Ash Tree is a one-act, lasting about 75 minutes, which is a perfect length for young audiences. The story is about three young sisters (the oldest being 14) whose mother is dying of an undescribed illness. The mother, named Beline, is a great storyteller, and she has imbued the children with strong imaginations and fantasy lives. The oldest is growing out of this, as teenagers do, but the younger two are still capable of sensing other realities easily enough.
The other level of being which Beline has taught them about is The Island of the Apples. This is the place where souls are reborn after they have died in this world. Beline has come from there, and now it is time to go back. This is the world where Merlin the magician and Echo the nymph exist, the world in the dark outside the windows, the world behind the mirror, the world inside paintings, and, most typically for children, the world underneath the bed.
The children have been told by their mother that they are warrior princesses, but if you're thinking Xena, you've got the wrong mythology. After Beline has been taken away (presumably to a hospital), one of the daughters, Tristen, feels it is her duty to go to the Island of the Apples and prevent her mother from being snatched back into it. The play uses a trope of modern science fiction in that the bedroom of the two younger girls is a "portal" into another realm. The girls do make contact with this other reality, but what happens, I won't reveal.

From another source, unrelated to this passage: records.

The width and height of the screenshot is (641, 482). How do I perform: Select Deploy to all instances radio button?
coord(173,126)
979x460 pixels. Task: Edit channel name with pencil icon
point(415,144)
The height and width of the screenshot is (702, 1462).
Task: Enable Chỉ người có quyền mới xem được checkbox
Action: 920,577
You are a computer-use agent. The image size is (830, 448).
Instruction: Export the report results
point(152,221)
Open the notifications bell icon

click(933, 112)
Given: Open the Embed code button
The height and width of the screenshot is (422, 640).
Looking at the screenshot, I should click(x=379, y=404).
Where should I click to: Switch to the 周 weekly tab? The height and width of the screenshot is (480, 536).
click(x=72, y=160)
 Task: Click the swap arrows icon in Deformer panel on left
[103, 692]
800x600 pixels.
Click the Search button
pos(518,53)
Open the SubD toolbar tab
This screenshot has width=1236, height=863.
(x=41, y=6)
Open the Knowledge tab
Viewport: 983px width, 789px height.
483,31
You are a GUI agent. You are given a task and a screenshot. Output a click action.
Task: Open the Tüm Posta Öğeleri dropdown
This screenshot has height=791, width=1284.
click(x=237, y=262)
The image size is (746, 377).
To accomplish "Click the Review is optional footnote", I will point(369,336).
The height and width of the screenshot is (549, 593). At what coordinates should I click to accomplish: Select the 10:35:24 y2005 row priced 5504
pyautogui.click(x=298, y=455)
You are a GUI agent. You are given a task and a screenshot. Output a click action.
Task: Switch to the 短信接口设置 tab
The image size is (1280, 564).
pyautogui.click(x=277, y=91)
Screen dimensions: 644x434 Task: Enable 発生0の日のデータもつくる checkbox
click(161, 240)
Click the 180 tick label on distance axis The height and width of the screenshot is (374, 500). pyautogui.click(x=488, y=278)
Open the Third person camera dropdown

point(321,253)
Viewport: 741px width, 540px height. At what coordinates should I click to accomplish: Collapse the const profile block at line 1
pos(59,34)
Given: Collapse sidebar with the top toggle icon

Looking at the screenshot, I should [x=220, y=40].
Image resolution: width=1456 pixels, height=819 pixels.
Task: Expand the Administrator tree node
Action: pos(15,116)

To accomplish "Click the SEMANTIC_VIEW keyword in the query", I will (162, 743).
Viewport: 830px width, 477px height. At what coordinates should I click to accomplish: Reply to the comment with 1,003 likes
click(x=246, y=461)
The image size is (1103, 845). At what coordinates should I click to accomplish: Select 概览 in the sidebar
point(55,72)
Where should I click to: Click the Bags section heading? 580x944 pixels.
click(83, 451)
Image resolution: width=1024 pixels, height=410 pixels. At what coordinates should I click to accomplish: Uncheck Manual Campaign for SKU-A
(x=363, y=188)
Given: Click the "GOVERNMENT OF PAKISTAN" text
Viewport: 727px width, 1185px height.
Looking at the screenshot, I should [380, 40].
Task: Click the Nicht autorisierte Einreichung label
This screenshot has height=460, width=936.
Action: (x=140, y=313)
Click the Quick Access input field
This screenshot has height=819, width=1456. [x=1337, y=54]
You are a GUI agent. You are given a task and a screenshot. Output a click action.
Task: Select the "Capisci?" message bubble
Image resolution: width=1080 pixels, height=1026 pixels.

Georgina Hernandez Escobar is certainly erudite, and the play is hyper-dense with mythological allusions. The three daughters are named Selene (the Greek goddess of the moon), Tristen (from Celtic/Wagnerian mythology, or maybe from the Spanish and French word for "sad"), and Gaela (which the author told me is her Celticized version of the Greek earth goddess Gaea). There are references to Thetis and the king of Thessaly, the parents of Achilles, the greatest of warriors; Pegasus, and the aforementioned Echo and Selene, from Greek mythology; Merlin and the nymph Nimue who imprisoned him in a tree, from Arthurian legend; gnomes from Celtic legends; and even a dash of Schopenhauer ("The world is a fabrication of will").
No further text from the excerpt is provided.